Es urgente cambiar la mirada sobre la realidad y principalmente sobre las personas. Es urgente pedirle a Dios la mirada compasiva y llena de ternura que descubrimos siempre en el corazón de Jesús. Cuando pensamos bien y miramos bien la realidad no se desatan las emociones negativas ni nos arrastran, sino que al pensar bien actuamos bien y somos verdaderamente libres.

A Jesús le dolería especialmente la reacción de Juan, su discípulo amado, porque acababa de manifestar con toda claridad cuál era la meta de su camino y la intención que le movía a llegar hasta el final. Jesús había tomado la determinación de subir a Jerusalén, porque se acercaba la hora de subir al cielo. Se nos dicen dos cosas aquí. Jesús era consciente de lo que le esperaba en Jerusalén, algo que anunció al menos en tres ocasiones con toda claridad a los suyos: ser rechazado, ser ejecutado, morir y resucitar. Y, por otro lado, había elegido con todo conocimiento y determinación ese destino. Como dice en otro lugar: “nadie me quita la vida, yo la entrego libremente”. Por eso le duele que los discípulos reaccionen así ante la primera ocasión que surge de asumir el rechazo y el desprecio. No habían entendido nada.

Le pido al Señor que tengamos un corazón agradecido por el don recibido y que no nos veamos superiores a los otros ni les despreciemos por ningún motivo.

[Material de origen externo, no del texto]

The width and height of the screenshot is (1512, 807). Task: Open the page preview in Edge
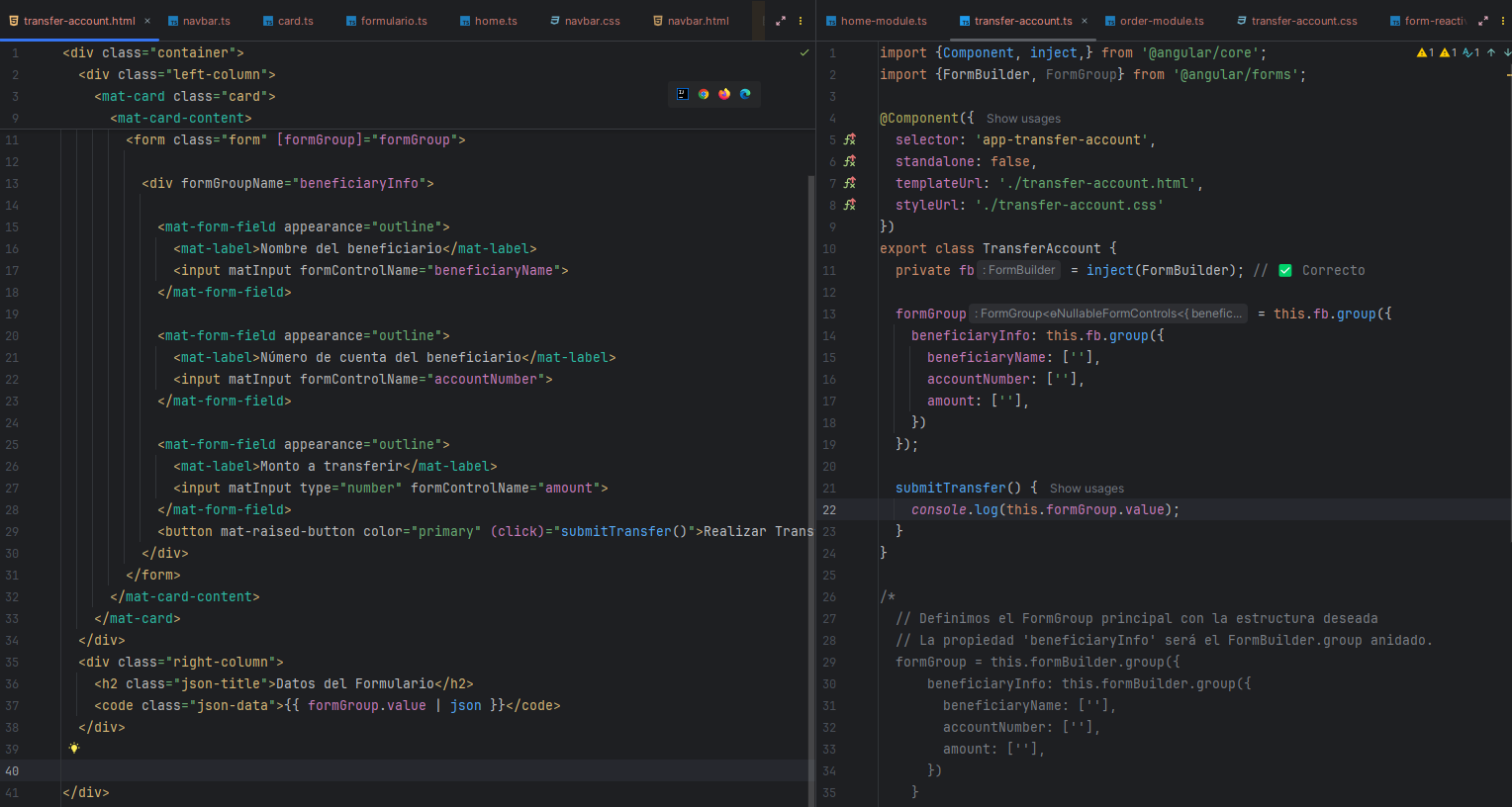[745, 94]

Al contrario, que sus pobrezas y errores, incluso el hecho de que nos puedan rechazar por ser discípulos de Jesús, no nos arrastren ni al desprecio ni al resentimiento. Que cuando seamos rechazados por su causa recordemos que Jesús ya nos lo había anunciado y por ese mismo motivo nos llamó bienaventurados. “Dichosos vosotros cuando os insulten y os persigan y os calumnien de cualquier modo por mi causa. Estad alegres y contentos, porque vuestra recompensa será grande en el cielo” (Mt 5, 10 -12).